▶ _What you will do_: Pull out every line from the line containing "You are a GUI" through the end of the material, both ends included, and reproduce it exactly. Keep pictures out.

▶ _Records to use_:
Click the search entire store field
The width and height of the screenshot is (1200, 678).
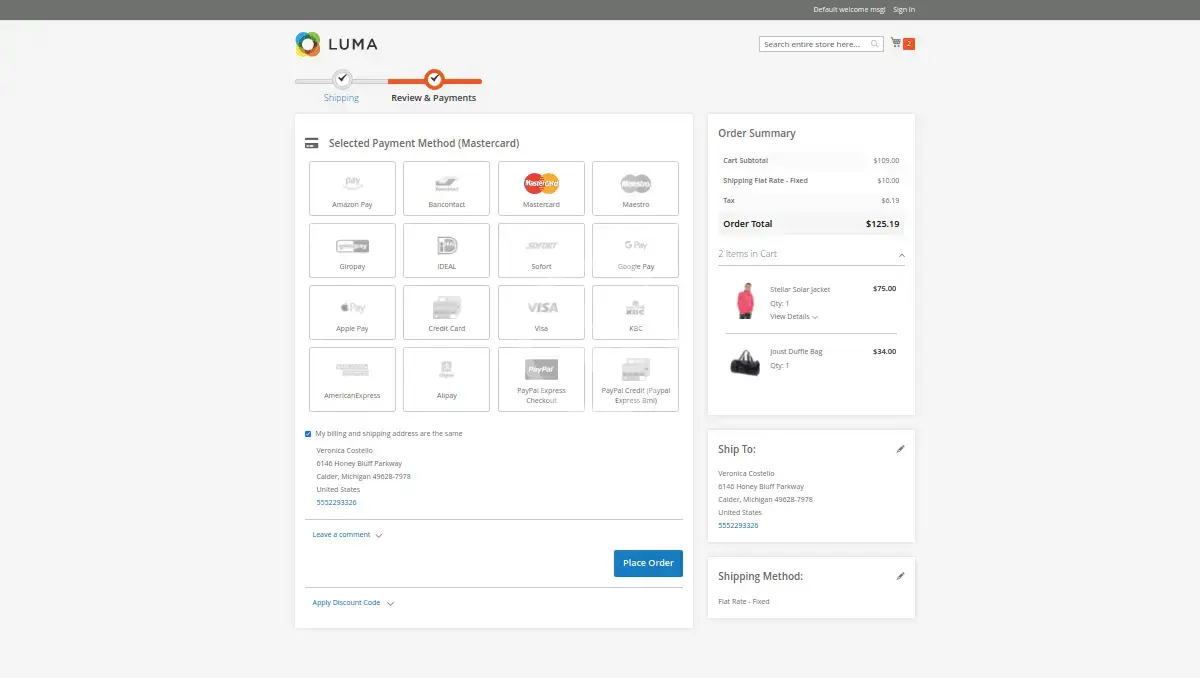[x=814, y=44]
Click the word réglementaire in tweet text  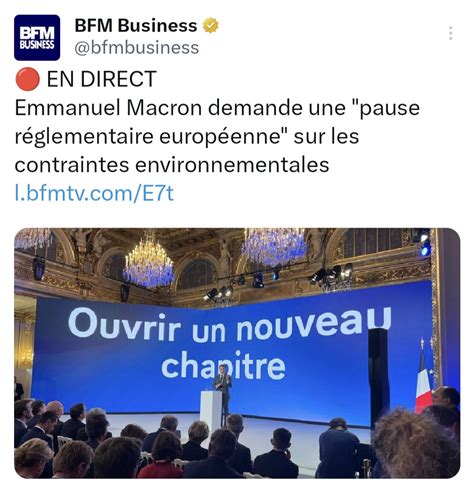(x=84, y=136)
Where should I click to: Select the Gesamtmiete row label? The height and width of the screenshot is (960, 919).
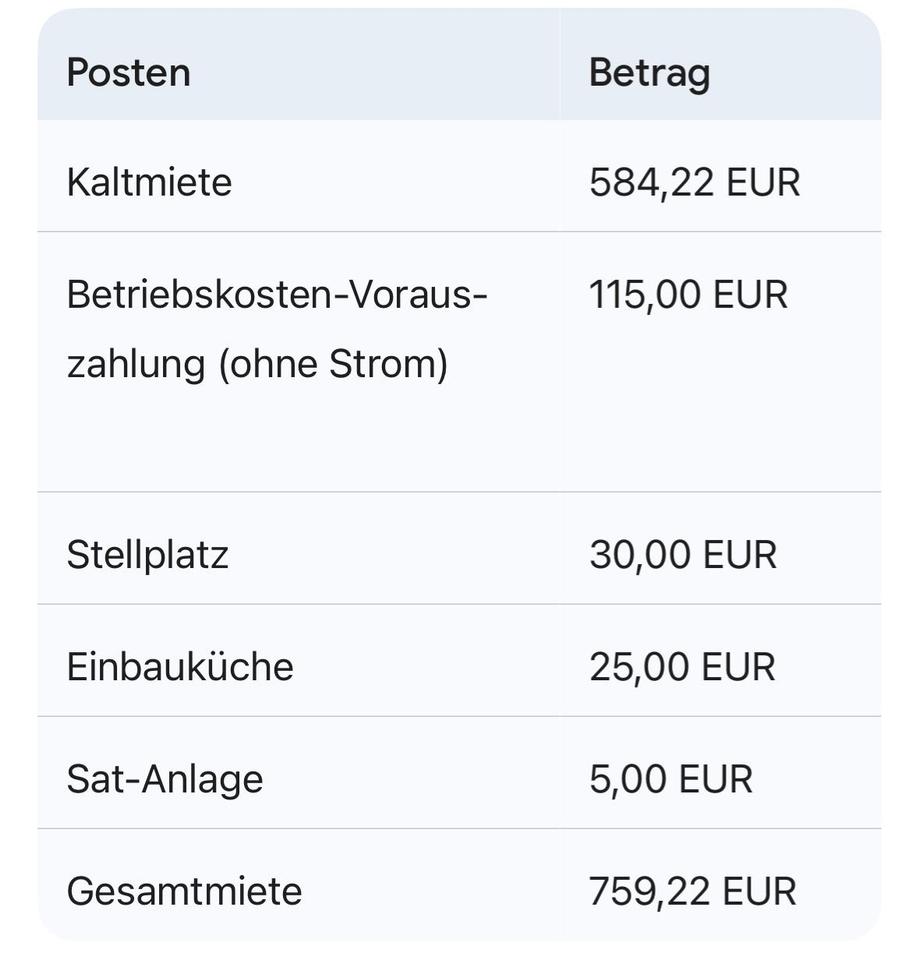[184, 891]
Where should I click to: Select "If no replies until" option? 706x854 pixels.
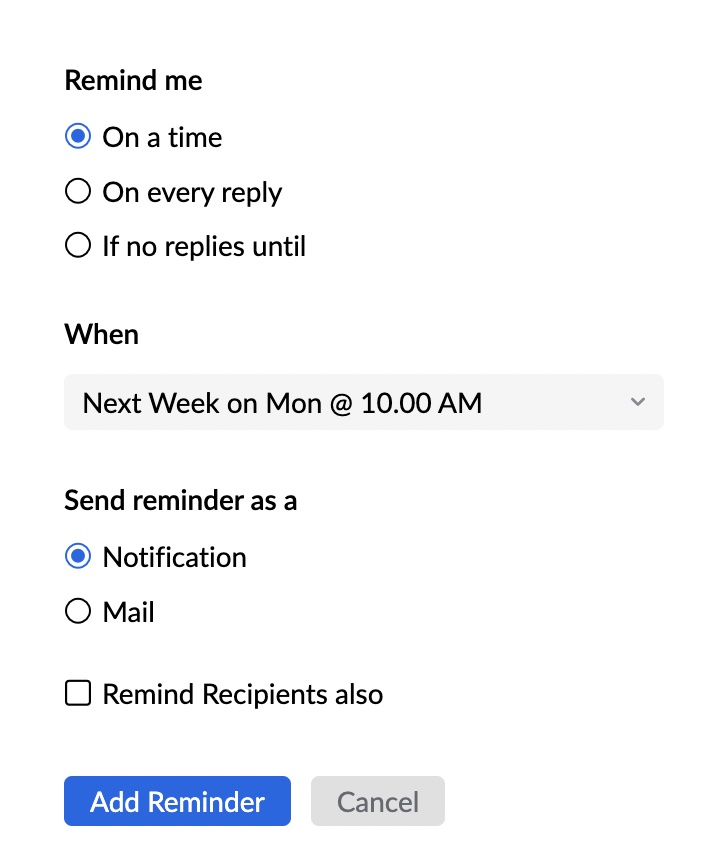pos(78,245)
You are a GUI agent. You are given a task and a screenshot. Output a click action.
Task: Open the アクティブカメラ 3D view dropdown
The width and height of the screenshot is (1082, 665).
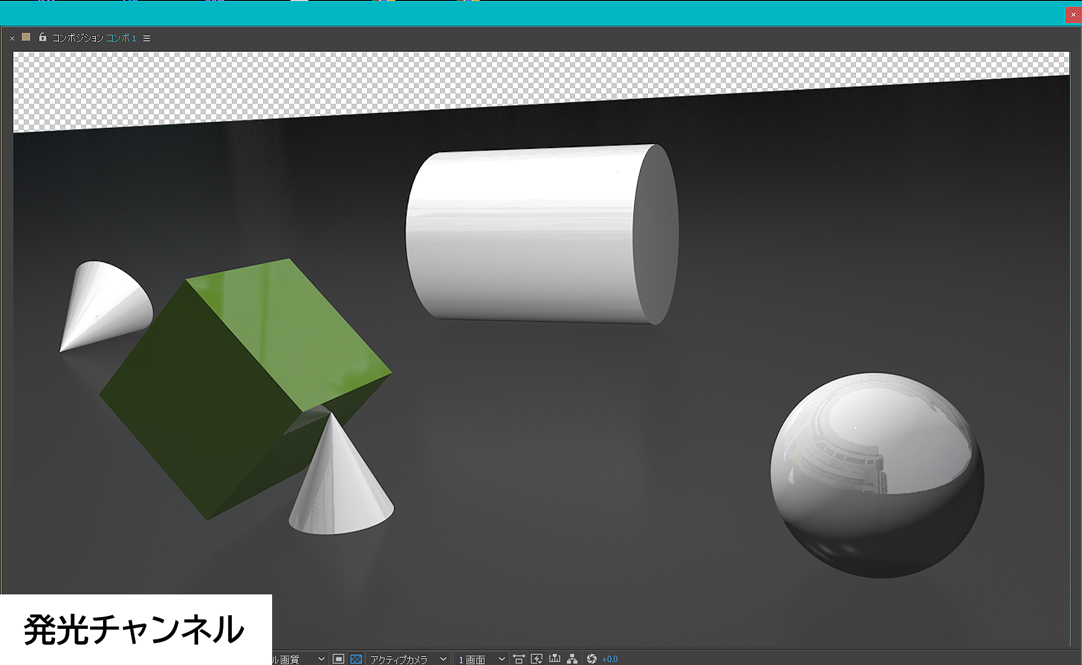[x=407, y=659]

▶ _Solution below_:
You are a GUI agent. You are given a task and a screenshot. Output a click action.
Task: Open the アクティブカメラ 3D view dropdown
The width and height of the screenshot is (1082, 665).
[x=407, y=659]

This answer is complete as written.